After parting ways with Burton, Rippey continued to ride professionally for about another year.
“The snowboard industry for the first time started leveling off, so when Burton let me go I tried to get on with other teams, and no one was adding to their team. Everyone was cutting their team back,” he said. “The timing was just horrible.”
A short time later, Rippey, who had devoted his life to Christianity at Sierra Bible Church in Truckee in 2000, found himself crying over dinner after telling his wife he was through with snowboarding. Then one Sunday at church he met Gary Cook, a former Truckee High football player who had just signed free agent contract with the Oakland Raiders as a punter.
“I asked him if I could come down to training camp and just kick the ball around a little bit with him,” Rippey said. “So I did, and I was kicking the ball really far, so I decided I was going to give it two years and see what I could do.”
Rippey advanced past all the cuts at the NFL free-agent camp until reaching the final day, when he got to punt in front of all the NFL coaches. While he punted for a good NFL average, Rippey said, he did not receive a call from a team. He repeated the process the following year, with the same result.
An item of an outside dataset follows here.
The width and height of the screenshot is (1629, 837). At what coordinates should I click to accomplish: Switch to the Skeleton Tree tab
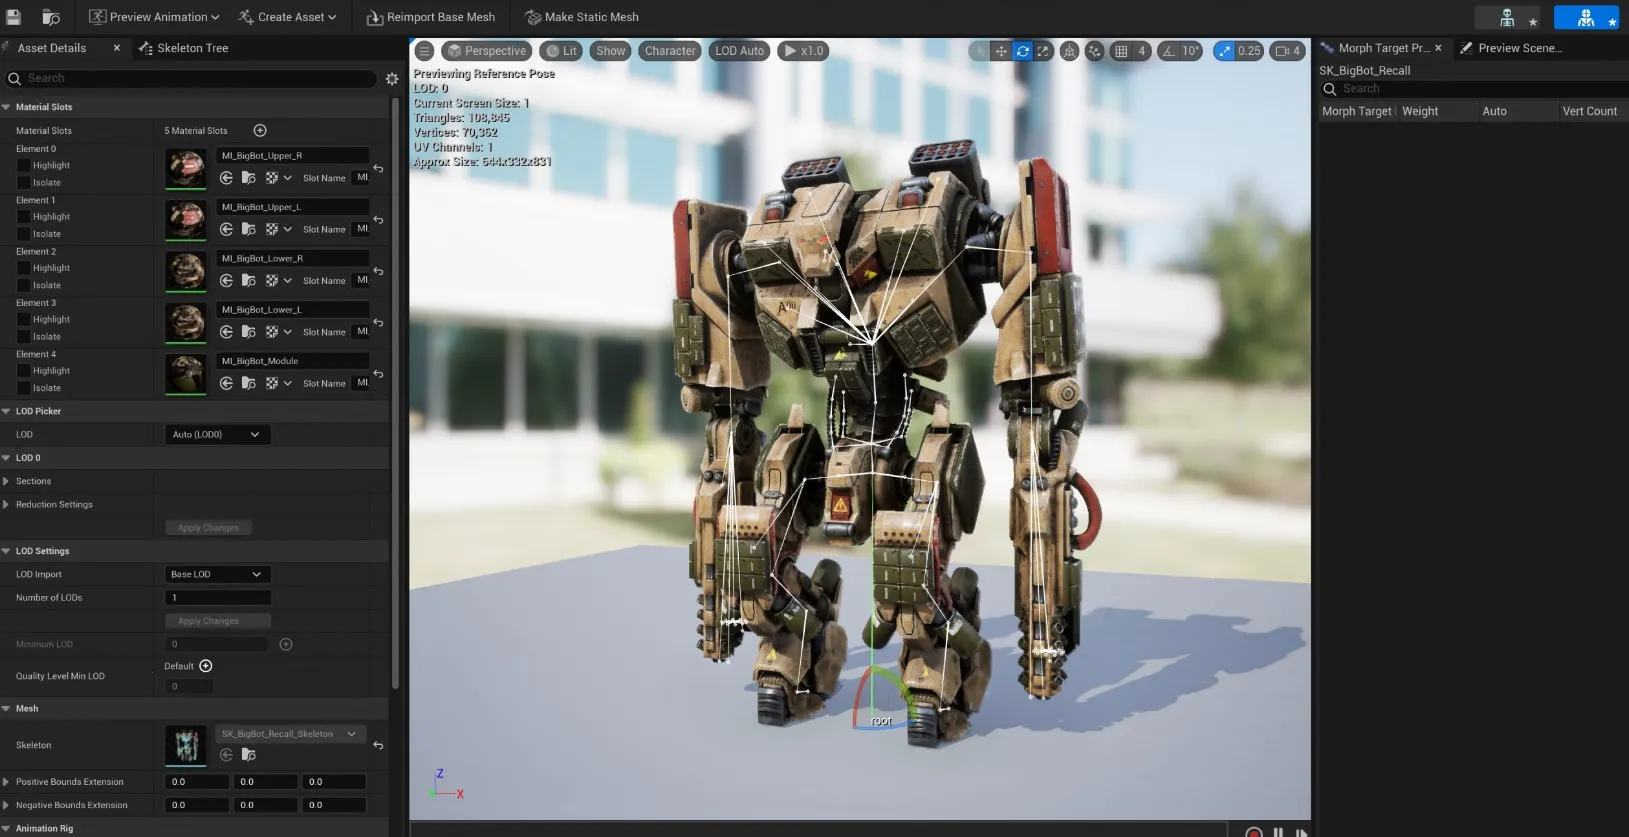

Knowing he had given football his best shot, Rippey gave up that dream and left Truckee in 2008 to attend Bible school in San Diego.
And the rest is history.
“It’s pretty amazing to see the changes that have gone on in his life,” said Finch, who is also a Christian. “But he still has that little kid in him. He still wants to go huck off cliffs. He just has this raw talent that’s scary. He has this energy and confidence that allow him to be so good.
“But as I’m starting to find out, our bodies don’t allow us to do what our brains are imagining. It’s a tough thing to accept, but I know his identity in Christ has really given him strength and comfort and peace, and it’s pretty awesome to hang out with Rippey any time I get the chance to.”